The advent of the Cold War again put Ani in a delicate position. Indeed, the city found itself on the border between the Soviet Union and NATO-member Turkey, placing it squarely along the infamous Iron Curtain. Once the intersection point of a mix of cultures and creeds, Ani was now a dividing point along which cultures and countries were bitterly separated.
During the 1950s, Ani was among the Soviet Union’s attempted claims on Turkish territory. The following decade, during negotiations between the two nations, it was suggested that Ani might be returned to Armenia in exchange for two Kurdish villages. This proposal failed to lead to any action, though, and so the city that speaks most of Armenia’s glorious past remains firmly entrenched in Turkish lands.
Ani’s contested ownership explains why, until as recently as 2004, visitors needed to obtain a pass from the authorities in Turkey before being allowed to visit its stunning ruins.

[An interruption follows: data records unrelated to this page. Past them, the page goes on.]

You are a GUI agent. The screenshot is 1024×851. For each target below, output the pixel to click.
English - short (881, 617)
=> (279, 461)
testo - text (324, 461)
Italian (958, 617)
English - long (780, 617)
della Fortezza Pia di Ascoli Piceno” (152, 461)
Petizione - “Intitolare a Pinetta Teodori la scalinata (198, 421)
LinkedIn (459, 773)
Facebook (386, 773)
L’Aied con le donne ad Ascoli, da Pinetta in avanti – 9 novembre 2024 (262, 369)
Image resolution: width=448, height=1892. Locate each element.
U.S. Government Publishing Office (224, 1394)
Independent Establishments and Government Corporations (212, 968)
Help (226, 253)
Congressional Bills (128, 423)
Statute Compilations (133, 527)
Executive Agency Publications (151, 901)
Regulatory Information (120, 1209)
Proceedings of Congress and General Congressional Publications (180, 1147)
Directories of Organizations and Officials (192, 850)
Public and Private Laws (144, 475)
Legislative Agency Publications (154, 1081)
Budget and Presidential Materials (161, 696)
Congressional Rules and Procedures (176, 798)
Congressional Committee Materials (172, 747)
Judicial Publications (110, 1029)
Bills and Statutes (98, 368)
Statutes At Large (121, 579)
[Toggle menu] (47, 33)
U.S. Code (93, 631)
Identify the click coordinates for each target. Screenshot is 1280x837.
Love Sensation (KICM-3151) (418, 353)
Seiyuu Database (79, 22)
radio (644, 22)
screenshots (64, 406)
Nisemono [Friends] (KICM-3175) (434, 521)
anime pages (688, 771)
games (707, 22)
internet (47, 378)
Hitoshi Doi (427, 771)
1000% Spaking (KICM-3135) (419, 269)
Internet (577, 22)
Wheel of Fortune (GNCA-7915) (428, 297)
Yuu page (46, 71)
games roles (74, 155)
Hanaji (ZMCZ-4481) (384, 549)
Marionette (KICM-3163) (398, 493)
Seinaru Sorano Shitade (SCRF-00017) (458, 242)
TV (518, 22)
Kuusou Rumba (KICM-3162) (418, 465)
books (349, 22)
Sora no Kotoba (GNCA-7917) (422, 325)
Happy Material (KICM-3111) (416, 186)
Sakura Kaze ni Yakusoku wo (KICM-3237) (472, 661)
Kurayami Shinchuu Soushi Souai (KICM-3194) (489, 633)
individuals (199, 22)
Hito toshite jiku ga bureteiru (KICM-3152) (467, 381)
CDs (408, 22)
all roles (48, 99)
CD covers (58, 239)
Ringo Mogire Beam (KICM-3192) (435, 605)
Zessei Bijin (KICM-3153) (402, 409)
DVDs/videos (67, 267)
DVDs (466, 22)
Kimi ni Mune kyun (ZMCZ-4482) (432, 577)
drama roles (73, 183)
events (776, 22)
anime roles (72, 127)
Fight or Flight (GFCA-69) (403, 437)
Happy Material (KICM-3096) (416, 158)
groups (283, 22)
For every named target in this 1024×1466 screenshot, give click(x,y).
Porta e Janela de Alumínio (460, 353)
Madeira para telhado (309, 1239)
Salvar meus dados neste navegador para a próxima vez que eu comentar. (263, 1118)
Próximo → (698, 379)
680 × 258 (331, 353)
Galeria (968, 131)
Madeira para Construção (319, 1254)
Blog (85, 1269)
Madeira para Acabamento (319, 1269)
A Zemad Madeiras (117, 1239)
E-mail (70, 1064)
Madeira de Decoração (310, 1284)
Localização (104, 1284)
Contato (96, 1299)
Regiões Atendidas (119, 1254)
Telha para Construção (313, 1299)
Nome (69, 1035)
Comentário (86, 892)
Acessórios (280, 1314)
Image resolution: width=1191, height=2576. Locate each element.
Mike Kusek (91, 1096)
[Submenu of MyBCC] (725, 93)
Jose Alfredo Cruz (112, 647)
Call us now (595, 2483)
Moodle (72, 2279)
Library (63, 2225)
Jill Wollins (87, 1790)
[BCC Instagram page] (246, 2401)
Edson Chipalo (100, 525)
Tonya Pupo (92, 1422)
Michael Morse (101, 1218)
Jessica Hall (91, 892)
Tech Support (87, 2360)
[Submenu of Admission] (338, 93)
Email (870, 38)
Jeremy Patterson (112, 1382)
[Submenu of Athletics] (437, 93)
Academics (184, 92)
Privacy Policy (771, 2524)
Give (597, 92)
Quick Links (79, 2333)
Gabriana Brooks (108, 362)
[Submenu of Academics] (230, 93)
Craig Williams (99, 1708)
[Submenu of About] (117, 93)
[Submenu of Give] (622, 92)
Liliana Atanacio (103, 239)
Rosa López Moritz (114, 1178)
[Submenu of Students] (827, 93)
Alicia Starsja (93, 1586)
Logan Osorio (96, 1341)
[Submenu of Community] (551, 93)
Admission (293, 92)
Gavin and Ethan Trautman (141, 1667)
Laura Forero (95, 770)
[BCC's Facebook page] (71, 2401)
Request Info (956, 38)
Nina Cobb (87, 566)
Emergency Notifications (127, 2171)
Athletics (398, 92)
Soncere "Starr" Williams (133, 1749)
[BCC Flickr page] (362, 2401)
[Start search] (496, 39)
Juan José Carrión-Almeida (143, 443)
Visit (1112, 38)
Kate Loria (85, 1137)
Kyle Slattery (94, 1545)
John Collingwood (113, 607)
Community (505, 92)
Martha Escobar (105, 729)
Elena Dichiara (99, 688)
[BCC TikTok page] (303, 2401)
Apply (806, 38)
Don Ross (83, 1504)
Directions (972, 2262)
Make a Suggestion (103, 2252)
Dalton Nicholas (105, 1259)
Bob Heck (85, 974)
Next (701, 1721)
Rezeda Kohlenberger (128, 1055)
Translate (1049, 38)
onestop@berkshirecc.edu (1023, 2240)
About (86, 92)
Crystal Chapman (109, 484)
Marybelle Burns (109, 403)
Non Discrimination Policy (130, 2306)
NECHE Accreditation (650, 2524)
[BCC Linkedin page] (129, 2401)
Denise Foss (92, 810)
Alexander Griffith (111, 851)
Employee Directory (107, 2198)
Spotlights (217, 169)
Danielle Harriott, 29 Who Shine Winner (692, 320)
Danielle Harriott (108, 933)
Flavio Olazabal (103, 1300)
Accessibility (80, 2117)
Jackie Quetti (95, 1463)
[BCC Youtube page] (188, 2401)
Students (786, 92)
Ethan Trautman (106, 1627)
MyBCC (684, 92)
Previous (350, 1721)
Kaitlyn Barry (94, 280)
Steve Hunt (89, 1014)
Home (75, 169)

During the 20th century, in fact, the city found itself in a wasteland under the control of the Turkish military. Little wonder, then, that Ani disintegrated still further into the eerie ghost town it is today.
The spat between Turkey and Armenia over the ancient city of Ani rumbles on. The Economist has reported that Armenians have accused Turkey of purposefully neglecting Ani, as a symbolic gesture against the Armenians to whom the city is so important. Turkey’s response has been to claim Ani has been damaged by work in a quarry on the Armenian side of the border.
But despite this constant controversy and the continued disintegration of Ani, could there be a glimmer of hope on the horizon for the once-great city? Could a metropolis devastated, as the Landmarks Foundation states, by “earthquakes in 1319, 1832, and 1988, army target practice and general neglect” be resurrected from its decaying glory once more? Could new life be breathed into what is now a ghost town?
Perhaps. The city has benefited from a number of recent developments that recognize its cultural and historical significance – and its economic potential as a tourist attraction. Most important of these may be the city’s designation in 2016 as a UNESCO World Heritage Site. This has given Ani’s remarkable ruins the belated recognition they deserve.
Also giving a new lease of life to this ghost town is an initiative by the Turkish government that was launched in 2018 to restore Ani’s ruins and promote tourist visits to the site. An army permit is no longer required to walk Ani’s hallowed streets, for example, and the city has been winning increasing attention as a must-visit tourist destination. The Lonely Planet has described its ruins as “an absolute must-see.”
So it seems that Ani’s future may lie in its ancient origins. By harking back to its beginnings as a medieval metropolis, new life might just be breathed into this ghost town. Could Ani be set to once again welcome, as it did with merchants and traders during its Silk Road heyday, a mix of visitors of many cultures and creeds – this time armed with selfie-sticks and smartphones?
Watch this space: it just might. As Ani’s cultural, historical and archaeological significance – and tourism potential – come to be recognized, its day might come once more. For this once-great city – a medieval metropolis – the page might just have turned on a new chapter in its history.